The Brundidge Historical Society received a $4,200 folk arts grant for its 8th annual Pike Piddlers Storytelling Festival the last weekend in January.

Troy University received a $4,230 folk arts grant for the 2014 Wiregrass Blues Festival.

Morgan Drinkard, Troy-Pike Cultural Arts Center director, said that, as always, the Center is appreciative of the ASCA grant awards.

“We want our community to know how important this funding is to our local arts organizations,” Drinkard said. “Being involved with the grant process, I can see how federal dollars trickled down to the local level. The funding that, we, and other arts agencies receive from ASCA is based, in part, on funds they receive from the National Endowment for the Arts (NEA). So, our local arts organizations benefit from both.”

Drinkard said the ASCA grant funds received in the recently grant cycle will be used to bring the Don Stewart exhibition to the Johnson Center.

“Don Stewart is a Birmingham pen and ink artist,” Drinkard said. “He comes to TroyFest and will be the focus of our Art Bridges Arts Education program next year. The grant funds will assist us in getting the exhibition here, the artist’s reception and promoting this outstanding exhibition.

“The ASCA funds that we receive for coordinator support will be used for staffing necessary in handling all of the programs outside of the special programs that we facilitate.”

Drinkard said the Troy-Pike Cultural Arts Center board is thrilled with the funding that the Center receives from ASCA.

“We feel that the exhibitions and programs that we offer through the Troy-Pike Cultural Art Center are worthwhile and these grants are an indication that ASCA believes they are important, too,” she said.

Johnny Steed, president of the Brundidge Historical Society, said, too, that ASCA grants help keep BHS folk arts programs afloat.

“The Pike Piddlers Storytelling Festival is a costly event,” he said. “We bring in four nationally acclaimed storytellers each year. We decided back in 2005, that if we were going to be successful with a storytelling festival, we were going to have to get the best storytellers and it was going to cost us.”

Steed said the list of storytellers that have been featured at the Pike Piddlers Storytelling Festival reads like a who’s who among storytellers.

“And, we’ve been able to do that because of the support that we have gotten from the Alabama State Council on the Arts,” he said. “Without the state arts council’s support, we would be limited in what we could do.

“That’s how important ASCA’s support is to us and to our community. We greatly appreciate ASCA’s support of our events and the other arts events throughout Pike County and across the state.”

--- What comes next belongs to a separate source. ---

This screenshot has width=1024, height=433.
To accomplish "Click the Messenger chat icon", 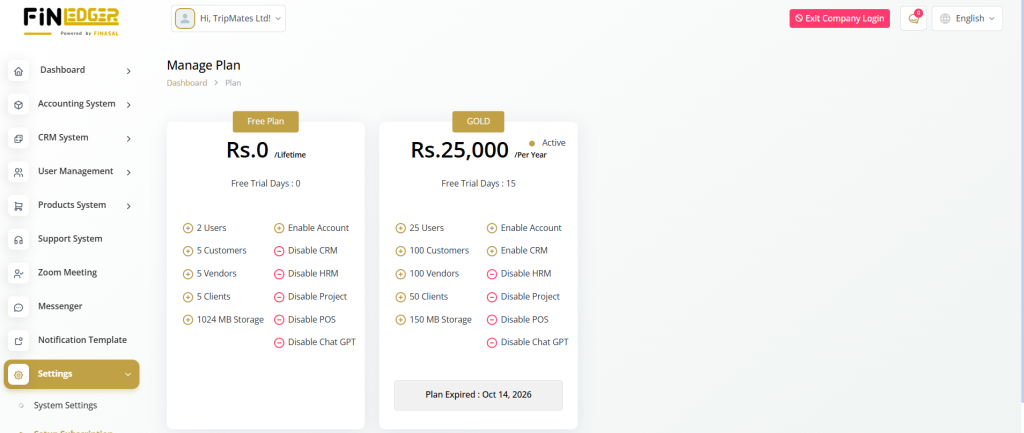I will [18, 307].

The Council makes grants awards to non-profit organizations, schools, universities, cities, and a wide range of community groups. ASCA funds are matched by contributions from businesses, individuals, local government and earned income by the grantee. Arts programs, assisted by Council grants, have a track record of enhancing community development, education, cultural tourism and overall quality of life in virtually all regions of the state.

The Alabama State Council on the Arts is the official state arts agency of Alabama. The staff of the Council, directed by Al Head, administers the grants programs and provides technical assistance in arts planning and programming. The Council receives its support through an annual appropriation from the Alabama Legislature and funding from the National Endowment for the Arts, a federal agency.